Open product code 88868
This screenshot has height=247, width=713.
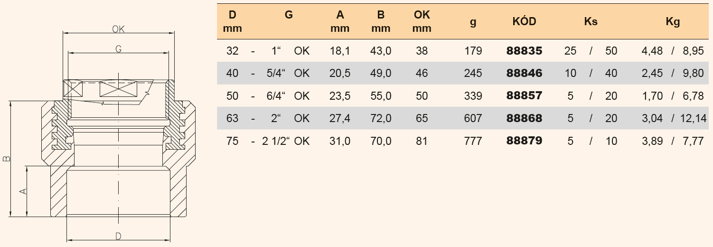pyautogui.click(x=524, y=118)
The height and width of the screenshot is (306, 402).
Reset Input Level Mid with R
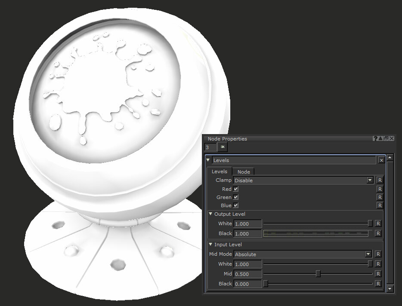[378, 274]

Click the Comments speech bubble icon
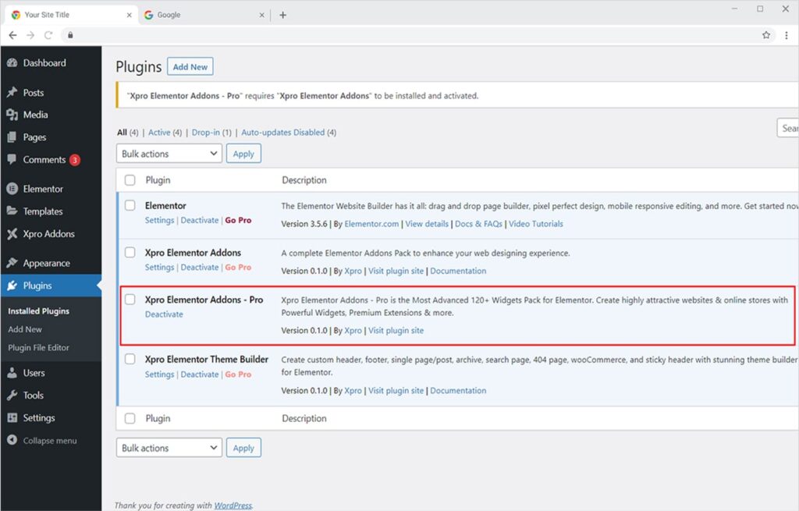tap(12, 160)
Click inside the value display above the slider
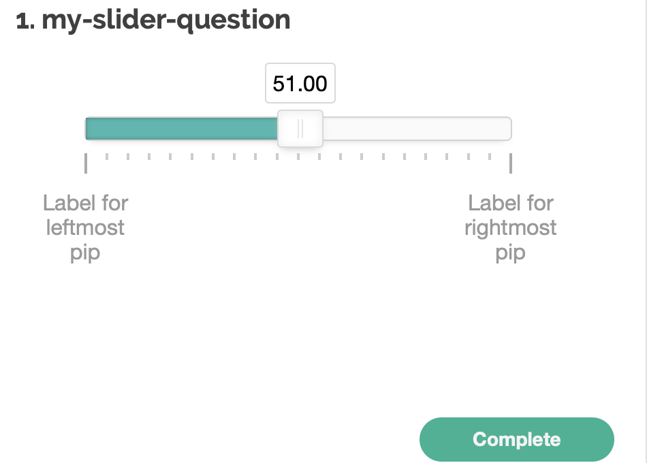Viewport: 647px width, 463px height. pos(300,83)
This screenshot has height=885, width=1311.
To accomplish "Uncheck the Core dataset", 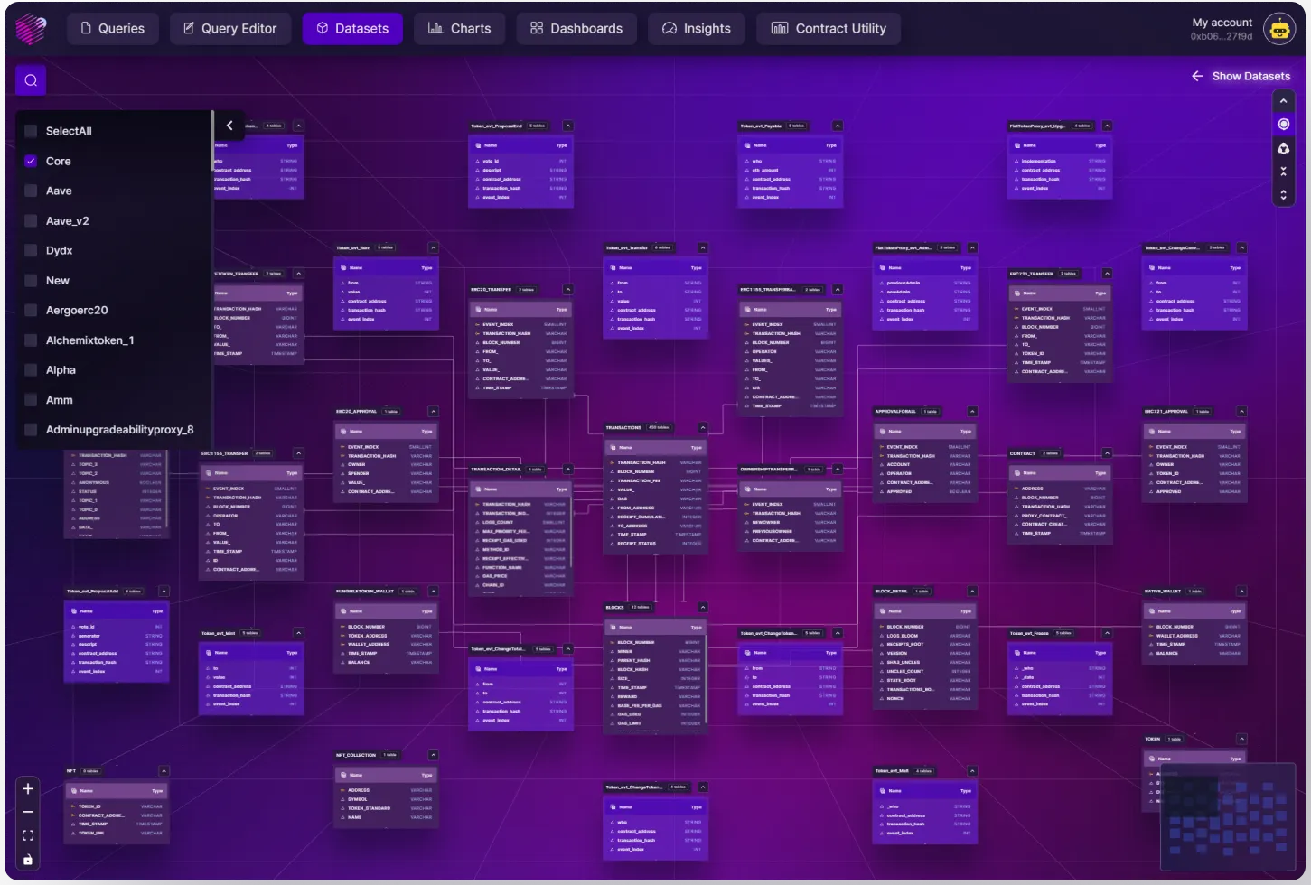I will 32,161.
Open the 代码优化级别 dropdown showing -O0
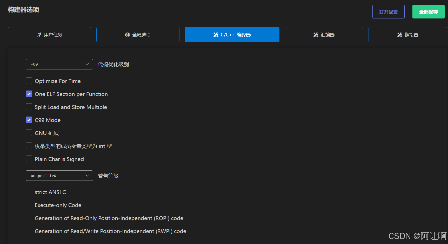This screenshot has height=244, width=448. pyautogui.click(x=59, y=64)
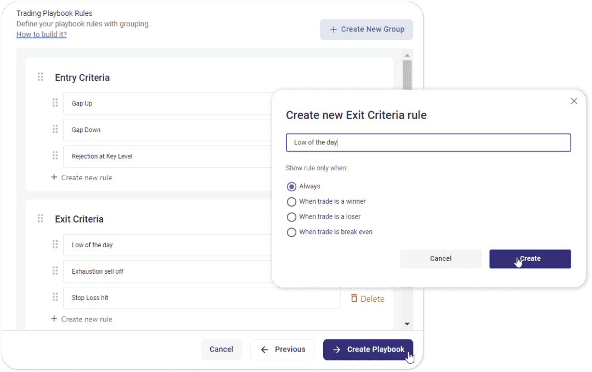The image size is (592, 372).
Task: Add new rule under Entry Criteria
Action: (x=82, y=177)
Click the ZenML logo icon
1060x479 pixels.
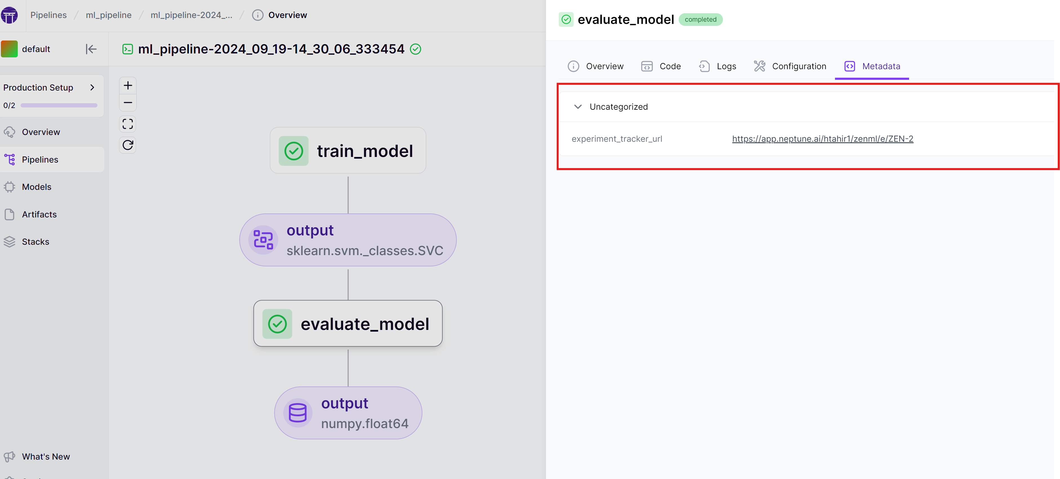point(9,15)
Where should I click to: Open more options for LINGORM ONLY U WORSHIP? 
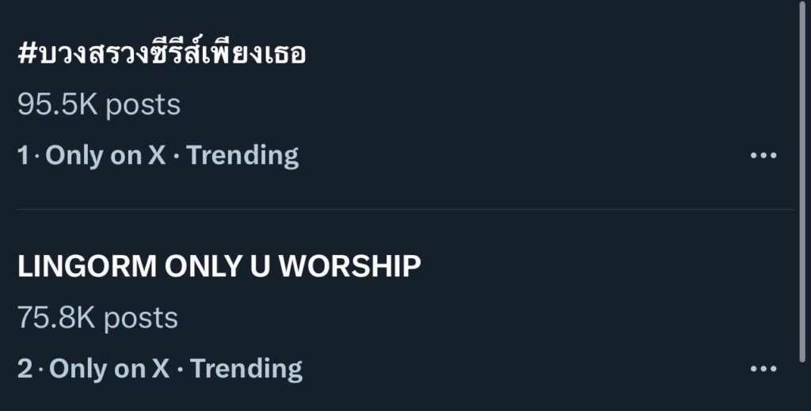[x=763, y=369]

═══

• **SET EXERCISE**
Retype the items from the line containing "Open the 代码优化级别 dropdown showing -O0" through the last line of the items, both included, exactly as they appear, and leave out the pictures.

• **THE RESPONSE**
Open the 代码优化级别 dropdown showing -O0
This screenshot has height=244, width=448. pyautogui.click(x=59, y=64)
The image size is (592, 372).
Task: Add new rule under Entry Criteria
Action: (x=82, y=177)
Click the ZenML logo icon
1060x479 pixels.
point(9,15)
Where should I click to: Open more options for LINGORM ONLY U WORSHIP? 
[x=763, y=369]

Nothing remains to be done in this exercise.